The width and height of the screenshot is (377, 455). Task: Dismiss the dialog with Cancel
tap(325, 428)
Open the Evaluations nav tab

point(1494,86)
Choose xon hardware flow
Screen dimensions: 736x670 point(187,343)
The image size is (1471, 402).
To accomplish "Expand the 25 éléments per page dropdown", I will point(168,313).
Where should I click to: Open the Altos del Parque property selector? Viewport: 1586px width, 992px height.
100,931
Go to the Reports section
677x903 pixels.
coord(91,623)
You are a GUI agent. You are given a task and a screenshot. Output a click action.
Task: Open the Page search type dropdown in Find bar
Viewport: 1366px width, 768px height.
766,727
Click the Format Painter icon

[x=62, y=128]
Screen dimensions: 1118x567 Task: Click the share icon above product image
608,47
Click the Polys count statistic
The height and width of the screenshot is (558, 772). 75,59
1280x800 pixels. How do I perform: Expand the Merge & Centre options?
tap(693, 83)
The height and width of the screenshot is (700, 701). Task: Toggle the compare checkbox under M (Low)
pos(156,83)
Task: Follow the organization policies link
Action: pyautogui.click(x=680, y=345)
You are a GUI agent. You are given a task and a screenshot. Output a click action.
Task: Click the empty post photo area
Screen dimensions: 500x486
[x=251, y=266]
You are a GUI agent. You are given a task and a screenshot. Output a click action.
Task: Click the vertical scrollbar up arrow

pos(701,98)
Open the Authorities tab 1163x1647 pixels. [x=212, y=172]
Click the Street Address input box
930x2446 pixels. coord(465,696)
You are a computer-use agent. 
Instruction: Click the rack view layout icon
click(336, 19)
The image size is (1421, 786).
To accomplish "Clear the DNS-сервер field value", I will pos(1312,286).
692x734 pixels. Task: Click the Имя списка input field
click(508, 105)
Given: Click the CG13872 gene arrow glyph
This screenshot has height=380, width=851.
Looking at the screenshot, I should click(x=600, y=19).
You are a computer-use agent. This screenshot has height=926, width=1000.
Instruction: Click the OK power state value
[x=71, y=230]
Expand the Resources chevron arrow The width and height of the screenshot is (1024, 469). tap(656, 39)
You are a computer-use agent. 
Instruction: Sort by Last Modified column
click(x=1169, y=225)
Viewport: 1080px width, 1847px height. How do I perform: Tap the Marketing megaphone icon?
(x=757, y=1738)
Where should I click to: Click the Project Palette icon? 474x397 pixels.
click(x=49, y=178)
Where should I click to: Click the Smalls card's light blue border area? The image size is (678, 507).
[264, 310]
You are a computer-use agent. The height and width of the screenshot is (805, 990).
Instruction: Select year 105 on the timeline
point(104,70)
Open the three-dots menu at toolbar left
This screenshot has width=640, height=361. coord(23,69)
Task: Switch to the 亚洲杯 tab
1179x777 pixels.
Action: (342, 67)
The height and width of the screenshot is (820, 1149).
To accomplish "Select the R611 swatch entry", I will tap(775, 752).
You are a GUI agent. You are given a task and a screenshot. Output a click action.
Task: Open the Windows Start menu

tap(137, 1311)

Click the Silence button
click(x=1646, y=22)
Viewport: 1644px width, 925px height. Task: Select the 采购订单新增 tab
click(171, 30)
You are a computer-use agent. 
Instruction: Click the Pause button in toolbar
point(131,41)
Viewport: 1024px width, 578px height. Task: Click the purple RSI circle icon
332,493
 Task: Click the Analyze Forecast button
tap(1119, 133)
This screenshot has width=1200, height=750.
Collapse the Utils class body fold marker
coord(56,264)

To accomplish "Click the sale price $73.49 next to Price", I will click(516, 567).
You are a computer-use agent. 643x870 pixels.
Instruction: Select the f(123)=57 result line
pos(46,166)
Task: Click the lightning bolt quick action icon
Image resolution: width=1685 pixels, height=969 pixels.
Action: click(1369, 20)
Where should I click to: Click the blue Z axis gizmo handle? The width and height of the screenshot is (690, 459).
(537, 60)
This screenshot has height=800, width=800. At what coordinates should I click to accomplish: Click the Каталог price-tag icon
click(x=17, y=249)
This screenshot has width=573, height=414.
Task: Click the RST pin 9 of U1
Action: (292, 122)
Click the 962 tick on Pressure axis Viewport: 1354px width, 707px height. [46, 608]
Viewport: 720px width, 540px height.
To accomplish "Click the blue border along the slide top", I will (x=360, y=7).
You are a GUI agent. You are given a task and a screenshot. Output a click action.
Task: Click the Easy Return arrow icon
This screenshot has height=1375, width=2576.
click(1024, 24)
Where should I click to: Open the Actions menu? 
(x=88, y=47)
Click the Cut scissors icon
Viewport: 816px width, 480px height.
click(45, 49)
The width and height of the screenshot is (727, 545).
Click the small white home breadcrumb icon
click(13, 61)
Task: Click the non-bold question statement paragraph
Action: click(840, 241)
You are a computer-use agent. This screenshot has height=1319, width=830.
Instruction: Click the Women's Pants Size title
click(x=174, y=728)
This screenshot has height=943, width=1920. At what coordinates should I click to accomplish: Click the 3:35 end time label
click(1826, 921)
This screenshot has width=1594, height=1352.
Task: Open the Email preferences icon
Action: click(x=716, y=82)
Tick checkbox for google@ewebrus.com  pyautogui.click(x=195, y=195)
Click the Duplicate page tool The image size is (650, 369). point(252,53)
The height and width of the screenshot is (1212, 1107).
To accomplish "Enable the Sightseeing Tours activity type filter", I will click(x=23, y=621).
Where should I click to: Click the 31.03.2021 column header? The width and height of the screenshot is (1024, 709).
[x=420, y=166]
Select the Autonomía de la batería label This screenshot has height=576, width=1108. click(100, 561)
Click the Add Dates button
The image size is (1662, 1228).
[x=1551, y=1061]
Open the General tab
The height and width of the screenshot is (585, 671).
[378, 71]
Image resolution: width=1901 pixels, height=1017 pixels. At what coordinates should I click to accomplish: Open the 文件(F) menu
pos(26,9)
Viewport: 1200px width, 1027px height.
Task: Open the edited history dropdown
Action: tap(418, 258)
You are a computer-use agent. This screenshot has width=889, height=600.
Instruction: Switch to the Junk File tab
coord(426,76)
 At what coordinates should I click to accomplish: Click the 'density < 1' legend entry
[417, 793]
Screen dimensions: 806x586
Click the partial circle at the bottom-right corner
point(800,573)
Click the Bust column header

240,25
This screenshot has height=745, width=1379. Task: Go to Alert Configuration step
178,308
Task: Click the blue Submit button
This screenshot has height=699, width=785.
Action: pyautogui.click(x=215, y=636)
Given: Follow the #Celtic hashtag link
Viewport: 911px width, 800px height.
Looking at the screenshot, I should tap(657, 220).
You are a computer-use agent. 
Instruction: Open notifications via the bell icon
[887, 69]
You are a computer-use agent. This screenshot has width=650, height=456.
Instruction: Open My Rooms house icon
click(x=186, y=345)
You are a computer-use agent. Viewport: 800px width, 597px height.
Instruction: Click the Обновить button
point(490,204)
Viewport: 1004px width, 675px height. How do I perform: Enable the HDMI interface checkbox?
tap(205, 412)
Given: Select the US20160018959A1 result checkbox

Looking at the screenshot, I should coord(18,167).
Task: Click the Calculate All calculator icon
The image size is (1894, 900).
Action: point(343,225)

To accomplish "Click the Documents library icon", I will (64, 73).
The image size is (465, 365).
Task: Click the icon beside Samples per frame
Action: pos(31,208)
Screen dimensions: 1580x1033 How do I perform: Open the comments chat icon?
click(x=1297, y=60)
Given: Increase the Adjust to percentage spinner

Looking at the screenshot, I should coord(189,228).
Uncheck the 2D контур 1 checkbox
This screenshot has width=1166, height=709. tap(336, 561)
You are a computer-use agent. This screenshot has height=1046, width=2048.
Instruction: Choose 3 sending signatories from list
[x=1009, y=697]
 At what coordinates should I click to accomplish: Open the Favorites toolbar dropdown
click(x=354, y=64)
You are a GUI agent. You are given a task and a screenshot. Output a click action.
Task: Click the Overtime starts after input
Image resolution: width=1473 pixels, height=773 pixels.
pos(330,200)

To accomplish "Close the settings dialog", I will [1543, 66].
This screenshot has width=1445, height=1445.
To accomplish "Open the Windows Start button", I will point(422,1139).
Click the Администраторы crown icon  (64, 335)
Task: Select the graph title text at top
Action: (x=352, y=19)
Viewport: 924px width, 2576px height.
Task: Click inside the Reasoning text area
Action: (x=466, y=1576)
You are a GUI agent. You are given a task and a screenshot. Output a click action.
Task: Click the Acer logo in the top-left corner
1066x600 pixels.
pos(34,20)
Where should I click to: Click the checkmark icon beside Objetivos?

##########

* _What you have to do_
Please copy out each line of the listing above that contains the string "type".

* _Answer_
Task: Open the Page search type dropdown in Find bar
To accomplish "Enable the Sightseeing Tours activity type filter", I will click(x=23, y=621).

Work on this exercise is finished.